Resta então analisar o argumento da previsibilidade. A previsibilidade retrospectiva, que é a capacidade de explicar eventos passados com base em informações depois do evento (como exemplificado na expressão Engenheiro de Obra Pronta!) é sempre mais fácil. Todos os sinais estavam lá, antes da ocorrência, mas isto só é de fato percebido após. O que não diminui o impacto e a surpresa ao sabermos do fato consumado. E depois dele a solução pareceu tão evidente, bastaria um contingente adequado e o comando policial na direção correta (e assim barrar a entrada dos manifestantes na Esplanada dos Ministérios), ou uma auditoria eficiente e gestores comprometidos com a ética. Pois a grande dificuldade é a previsibilidade prospectiva.

Precisamos estar conscientes das limitações da previsibilidade prospectiva e nos prepararmos para lidar com eventos imprevisíveis. Cisnes Negros nos mostram o quanto é frágil nosso conhecimento, e o quanto é limitado nosso aprendizado por meio das observações. Um ensinamento fundamental para seguradores e gestores de risco.

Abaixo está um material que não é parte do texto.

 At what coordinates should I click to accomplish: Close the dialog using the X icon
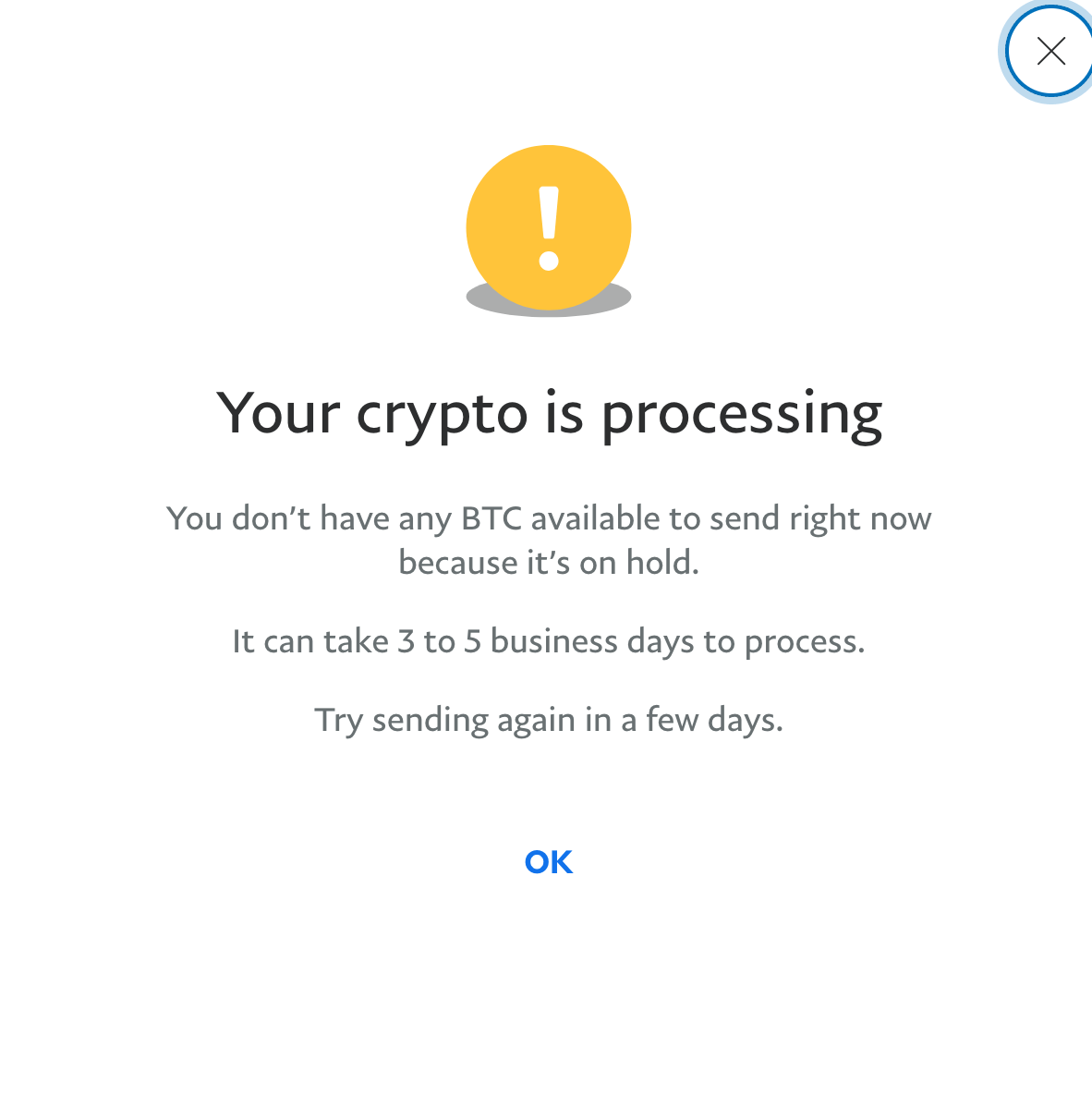coord(1050,52)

i Managing Partner na Partenariat Negócios e Tecnologia.

iiNa edição brasileira, o livro ganhou o nome de A Lógica do Cisne Negro, o impacto do altamente improvável, do qual tomamos emprestado para escrever o título deste artigo. Taleb usa a figura do cisne negro, pois até a descoberta da Austrália, o mundo europeu estava convencido que todos os cisnes seriam brancos, por conta das evidências empíricas,. Bastou um único exemplar negro para invalidar uma convicção originada pela observação de milhões de cisnes brancos. E para tornar-se uma metáfora de um evento inesperado, imprevisível e de grande impacto.